— Пппа… вы совершенно правы… Но откуда вы это знаете?
Мсье Ле Руа Дюпрэ вполне искренне считал русских какими-то тамерлановскими монголами.
Однажды я заговорил с ним о Гитлере. Странно, что о нем старик с особой ненавистью не говорил. Вся его ненависть сосредотачивалась на демократической Франции, которую он презирал.
— Что ж немцы и Гитлер? — сказал он. — Они работали и работают, это достойно уважения… А мы? Эта la gueuse! — произнес он с презрением и отвращением. Это аргоистическое словцо, пущенное в политический оборот Шарлем Моррасом (Maurras) в “Action Française”, имело много значений: и гидра, и охлос, и распутная женщина, и нищий-попрошайка.
— Что мы делали? — продолжал старик. — Ну з’авон дан-сэ… Ну з’авон дансэ… Э сэ ту… Э ментнан — вуаля!
Относительно la gueuse старик был, конечно, прав, в демократии много пороков. Но что предлагал Шарль Моррас с его les camelots du roi? Графа Парижского? Утешение небольшое. И вряд ли это — “исцеление” человеческой греховности от соблазнов власти. Демократия все же страхует их вернее при всех своих пороках. Главная же суть дела, по-моему, в том, что все так называемое “человечество” в массе своей — большое дрянцо.
Во времена суда над Леоном Блюмом в Риоме я спросил мсье Ле Руа Дюпрэ, читал ли он в газете об этом процессе?
— Блюма? — презрительно проговорил старик, и на лице его появилась всегдашняя презрительная усмешка. — Этого господина я превосходно знал по Парижу. Он из богатой и вполне порядочной семьи. Вполне светский человек. Он понимает толк в искусстве, у него лучшая коллекция серебра в Париже. О, я его прекрасно знал! Но кого-кого, а его, конечно сейчас нужно расстрелять в первую же очередь, именно такие погубили Францию.
Гитлеровцы оказались к Блюму милостивее, не расстреляли, а отправили в немецкий концлагерь.
Как-то я спросил старика, ездит ли он в церковь в Вианн. На его лице появилась та же брезгливая гримаса. Он ничего не сказал, но я понял, что мой “феодал” с церковью не имеет ничего общего. Потом, засмеявшись, сказал:
— Этот священник, аббэ Пьер, всегда норовит так приехать, чтобы остаться у меня к завтраку, — в голосе его звучало то же презрение, как и к la gueuse.

*Задания*
1. Какая коллекция была у Блюма, по словам мсье Ле Руа Дюпрэ в тексте выше?
2. Перепишите из текста выше дословно отрывок от «Как-то я спросил» до «к la gueuse.».

(Записи с текстом и расположением элементов)

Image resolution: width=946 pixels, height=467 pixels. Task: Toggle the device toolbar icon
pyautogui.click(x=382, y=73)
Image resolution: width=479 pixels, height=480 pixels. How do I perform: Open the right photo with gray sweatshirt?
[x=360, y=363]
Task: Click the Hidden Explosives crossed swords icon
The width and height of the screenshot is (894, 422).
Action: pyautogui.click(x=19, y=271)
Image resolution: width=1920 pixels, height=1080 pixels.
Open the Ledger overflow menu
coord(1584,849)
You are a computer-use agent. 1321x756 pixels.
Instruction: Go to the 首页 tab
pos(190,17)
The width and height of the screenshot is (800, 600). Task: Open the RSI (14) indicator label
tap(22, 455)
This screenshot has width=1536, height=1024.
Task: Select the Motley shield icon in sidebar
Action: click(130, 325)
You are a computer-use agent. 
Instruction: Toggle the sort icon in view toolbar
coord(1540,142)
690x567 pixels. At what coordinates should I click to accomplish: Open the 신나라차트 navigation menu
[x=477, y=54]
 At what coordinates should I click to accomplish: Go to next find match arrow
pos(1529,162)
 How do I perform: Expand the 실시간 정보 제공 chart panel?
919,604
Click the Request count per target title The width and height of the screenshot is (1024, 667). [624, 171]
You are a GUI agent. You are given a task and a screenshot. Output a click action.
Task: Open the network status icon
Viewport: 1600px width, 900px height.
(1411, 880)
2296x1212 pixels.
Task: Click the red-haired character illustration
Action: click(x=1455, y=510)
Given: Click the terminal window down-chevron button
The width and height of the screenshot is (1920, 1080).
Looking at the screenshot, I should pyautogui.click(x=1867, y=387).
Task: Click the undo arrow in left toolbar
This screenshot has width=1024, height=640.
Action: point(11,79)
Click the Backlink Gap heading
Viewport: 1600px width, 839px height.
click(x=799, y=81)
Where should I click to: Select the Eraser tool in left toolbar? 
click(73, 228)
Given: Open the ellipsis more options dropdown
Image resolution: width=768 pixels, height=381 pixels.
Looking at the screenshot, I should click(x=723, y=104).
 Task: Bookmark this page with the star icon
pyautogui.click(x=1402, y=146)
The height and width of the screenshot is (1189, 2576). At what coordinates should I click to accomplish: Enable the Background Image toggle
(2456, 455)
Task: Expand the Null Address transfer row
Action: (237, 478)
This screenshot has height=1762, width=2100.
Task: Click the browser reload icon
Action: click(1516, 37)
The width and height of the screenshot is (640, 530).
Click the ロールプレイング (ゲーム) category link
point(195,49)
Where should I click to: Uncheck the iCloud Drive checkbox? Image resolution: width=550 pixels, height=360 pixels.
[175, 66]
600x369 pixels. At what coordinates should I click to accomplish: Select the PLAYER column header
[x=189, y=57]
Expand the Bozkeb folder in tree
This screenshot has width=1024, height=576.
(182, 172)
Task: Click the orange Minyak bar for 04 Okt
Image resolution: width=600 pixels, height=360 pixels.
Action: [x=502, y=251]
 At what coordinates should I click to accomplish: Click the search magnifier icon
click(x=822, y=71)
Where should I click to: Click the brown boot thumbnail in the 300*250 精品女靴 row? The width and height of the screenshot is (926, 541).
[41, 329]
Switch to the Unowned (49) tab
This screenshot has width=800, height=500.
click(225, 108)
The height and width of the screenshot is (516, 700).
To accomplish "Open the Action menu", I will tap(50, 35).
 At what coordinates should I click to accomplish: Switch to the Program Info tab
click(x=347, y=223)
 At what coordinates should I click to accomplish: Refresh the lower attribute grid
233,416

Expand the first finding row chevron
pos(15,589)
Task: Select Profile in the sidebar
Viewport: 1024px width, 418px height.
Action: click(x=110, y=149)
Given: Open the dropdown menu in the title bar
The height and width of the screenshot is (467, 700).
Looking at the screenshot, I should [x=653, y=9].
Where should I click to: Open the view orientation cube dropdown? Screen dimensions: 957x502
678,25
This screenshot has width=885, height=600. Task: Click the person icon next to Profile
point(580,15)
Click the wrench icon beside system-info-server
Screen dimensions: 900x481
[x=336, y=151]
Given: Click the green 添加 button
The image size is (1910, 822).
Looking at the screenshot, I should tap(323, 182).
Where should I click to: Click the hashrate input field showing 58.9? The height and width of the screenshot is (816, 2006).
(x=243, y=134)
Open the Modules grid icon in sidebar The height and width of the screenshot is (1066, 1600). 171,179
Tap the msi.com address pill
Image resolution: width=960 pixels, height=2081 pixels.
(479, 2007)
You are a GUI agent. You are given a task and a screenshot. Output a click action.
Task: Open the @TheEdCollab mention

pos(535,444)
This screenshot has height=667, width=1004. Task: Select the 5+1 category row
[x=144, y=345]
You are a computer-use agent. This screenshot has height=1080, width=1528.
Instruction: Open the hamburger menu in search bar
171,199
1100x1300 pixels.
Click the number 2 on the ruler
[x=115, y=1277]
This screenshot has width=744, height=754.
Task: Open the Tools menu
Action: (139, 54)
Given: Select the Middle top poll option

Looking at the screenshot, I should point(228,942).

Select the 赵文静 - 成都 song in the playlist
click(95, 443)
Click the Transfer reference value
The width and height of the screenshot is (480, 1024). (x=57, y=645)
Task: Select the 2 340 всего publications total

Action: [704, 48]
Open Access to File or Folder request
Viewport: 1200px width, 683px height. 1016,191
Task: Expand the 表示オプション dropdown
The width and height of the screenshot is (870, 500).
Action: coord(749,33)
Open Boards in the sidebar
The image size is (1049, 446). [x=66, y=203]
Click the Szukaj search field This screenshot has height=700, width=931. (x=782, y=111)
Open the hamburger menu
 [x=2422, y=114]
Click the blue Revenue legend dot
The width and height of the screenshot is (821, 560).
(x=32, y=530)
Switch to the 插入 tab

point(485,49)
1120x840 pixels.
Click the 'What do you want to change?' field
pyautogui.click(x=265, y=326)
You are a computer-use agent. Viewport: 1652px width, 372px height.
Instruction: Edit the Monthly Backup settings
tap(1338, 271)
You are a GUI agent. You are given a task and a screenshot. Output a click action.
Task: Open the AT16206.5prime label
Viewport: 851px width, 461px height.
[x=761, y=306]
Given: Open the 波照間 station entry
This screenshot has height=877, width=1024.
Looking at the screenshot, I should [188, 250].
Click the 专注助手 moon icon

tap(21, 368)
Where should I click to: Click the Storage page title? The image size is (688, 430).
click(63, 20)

*Ответы по порядку*
1. Лучшая коллекция серебра в Париже.

2.
Как-то я спросил старика, ездит ли он в церковь в Вианн. На его лице появилась та же брезгливая гримаса. Он ничего не сказал, но я понял, что мой “феодал” с церковью не имеет ничего общего. Потом, засмеявшись, сказал:
— Этот священник, аббэ Пьер, всегда норовит так приехать, чтобы остаться у меня к завтраку, — в голосе его звучало то же презрение, как и к la gueuse.